All the test are passing but mypy is angry about file I did not modify, I don't know if this is an issue.

Also pylint wanted to change some yaml (maybe the actual configuration is not enough ?) and black is complaining about files in the docs folder (that do not seems to be python)

I've just one small interrogation, In case of multiline string, it's complicated to enact the hyperlink specification of TIM in the case you're omitting the last [/~], should \n be considered as such ? Or do you allow multiline hyperlink ? In this MR, the behaviour is:

  • If there is no ending [/~] one is appended to the string.

@bczsalba
Copy link
Owner

bczsalba commented Jan 3, 2023

Thank you for this!

I'm currently not quite able to work (still abroad for the holidays), but generally this looks good. Hyperlinks are my least favorite thing to deal with within the terminal (mostly due to how different they are from other styles), and I'm afraid it was a bit neglected in the move from TIM-v2 to TIM-v3.

In regards to the linting errors, I'm pretty sure it's not your fault, so don't mind it too much, lol. They are a whiny bunch, and pleasing all of them is a whole art in and of itself!

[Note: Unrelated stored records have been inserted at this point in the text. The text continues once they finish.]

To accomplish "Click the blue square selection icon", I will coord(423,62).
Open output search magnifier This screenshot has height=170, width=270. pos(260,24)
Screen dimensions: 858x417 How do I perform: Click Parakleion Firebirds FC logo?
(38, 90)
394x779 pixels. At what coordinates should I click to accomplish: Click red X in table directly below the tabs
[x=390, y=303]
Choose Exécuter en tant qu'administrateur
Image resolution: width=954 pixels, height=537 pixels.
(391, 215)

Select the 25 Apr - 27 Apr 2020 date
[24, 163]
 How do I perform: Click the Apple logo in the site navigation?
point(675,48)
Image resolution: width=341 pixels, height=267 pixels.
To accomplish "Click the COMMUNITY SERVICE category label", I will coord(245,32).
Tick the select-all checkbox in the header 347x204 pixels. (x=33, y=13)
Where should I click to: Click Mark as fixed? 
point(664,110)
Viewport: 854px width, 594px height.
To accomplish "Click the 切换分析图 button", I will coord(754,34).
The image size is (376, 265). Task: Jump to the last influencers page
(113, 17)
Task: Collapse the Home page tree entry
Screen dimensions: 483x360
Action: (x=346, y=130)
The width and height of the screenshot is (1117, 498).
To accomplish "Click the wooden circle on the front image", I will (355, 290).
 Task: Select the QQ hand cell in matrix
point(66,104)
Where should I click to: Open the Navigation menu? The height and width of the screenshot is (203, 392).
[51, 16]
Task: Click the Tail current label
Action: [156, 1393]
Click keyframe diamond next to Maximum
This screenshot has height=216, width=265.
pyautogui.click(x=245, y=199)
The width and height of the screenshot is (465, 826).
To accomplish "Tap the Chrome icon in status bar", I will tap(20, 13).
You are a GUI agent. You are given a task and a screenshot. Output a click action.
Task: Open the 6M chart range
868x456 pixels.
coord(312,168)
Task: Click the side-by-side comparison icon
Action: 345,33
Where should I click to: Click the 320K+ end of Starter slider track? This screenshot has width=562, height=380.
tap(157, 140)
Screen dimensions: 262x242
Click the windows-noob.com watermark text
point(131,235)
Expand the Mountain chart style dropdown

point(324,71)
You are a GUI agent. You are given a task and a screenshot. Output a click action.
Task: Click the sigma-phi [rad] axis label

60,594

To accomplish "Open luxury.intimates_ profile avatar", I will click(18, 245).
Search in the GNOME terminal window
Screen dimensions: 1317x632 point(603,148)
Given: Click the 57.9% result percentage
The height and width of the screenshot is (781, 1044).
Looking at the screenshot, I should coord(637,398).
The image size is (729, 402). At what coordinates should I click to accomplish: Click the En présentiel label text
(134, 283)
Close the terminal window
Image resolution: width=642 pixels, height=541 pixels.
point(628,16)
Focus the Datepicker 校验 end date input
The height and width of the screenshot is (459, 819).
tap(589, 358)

In the case of tokens_to_markup, I prefer keeping the output markup as close as possible to the original stream of tokens, so I'd say that part of the PR can be omitted. Other than that, I'll look further into it in a couple of days!

@leonard-IMBERT
Copy link
Contributor Author

Hi, thanks for the response :)

I understand for tokens_to_markup, is the exact behaviour described somewhere in the documentation ? I'll try to stick to it. Also after looking back at the PR, I think there should be a more elegant way of doing this. I'll leave comments in the File changes section

@bczsalba
Copy link
Owner

is the exact behaviour described somewhere in the documentation ?

The best description of it is here, but admittedly it's not very thorough. The general idea for the function is to take a stream of tokens and spit out markup that matches the tokens 1 to 1.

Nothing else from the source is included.